WORK ORDER: Without any of their pictures, return all of the records exactly.

= Beginning of Section =

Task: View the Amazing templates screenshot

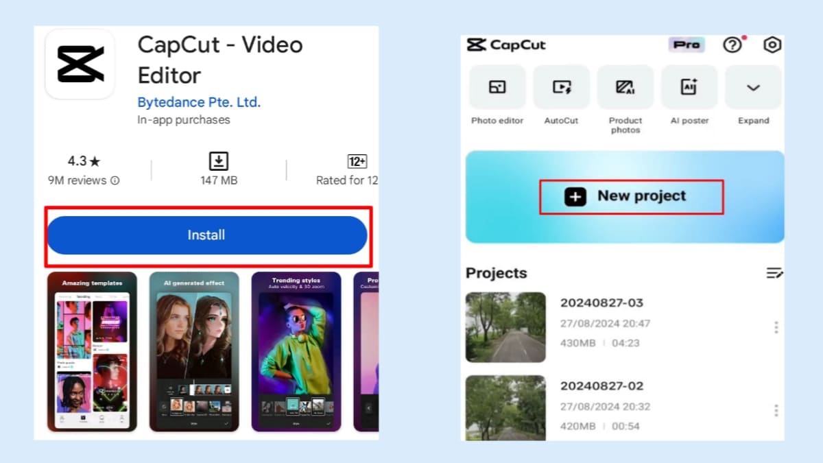Action: point(92,352)
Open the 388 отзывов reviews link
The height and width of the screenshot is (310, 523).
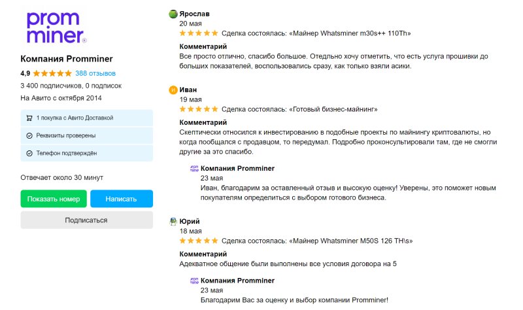pyautogui.click(x=95, y=73)
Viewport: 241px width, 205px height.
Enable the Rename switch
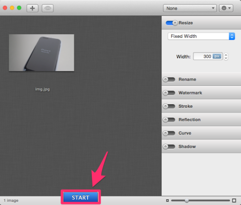[169, 79]
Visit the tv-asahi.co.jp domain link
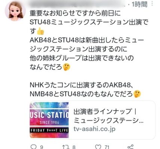This screenshot has width=160, height=149. point(94,129)
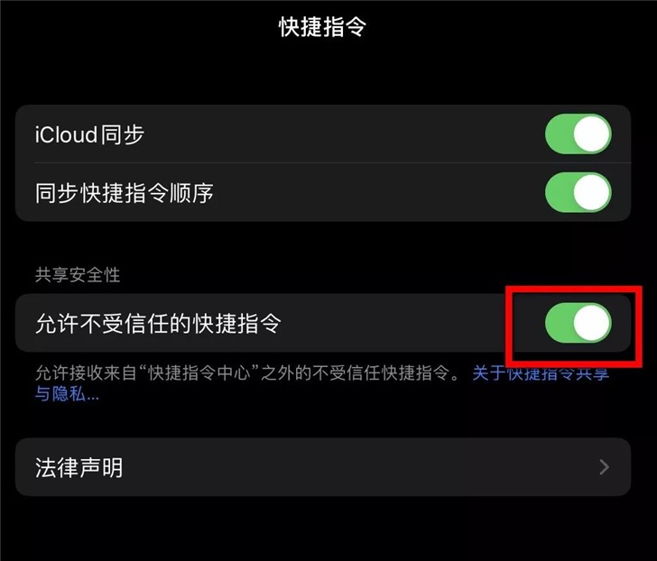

= End of Section =

TASK SOLUTION:
Task: View the Amazing templates screenshot

Action: point(92,352)
Open the 388 отзывов reviews link
The height and width of the screenshot is (310, 523).
pyautogui.click(x=95, y=73)
Viewport: 241px width, 205px height.
Enable the Rename switch
[169, 79]
Visit the tv-asahi.co.jp domain link
This screenshot has width=160, height=149. point(94,129)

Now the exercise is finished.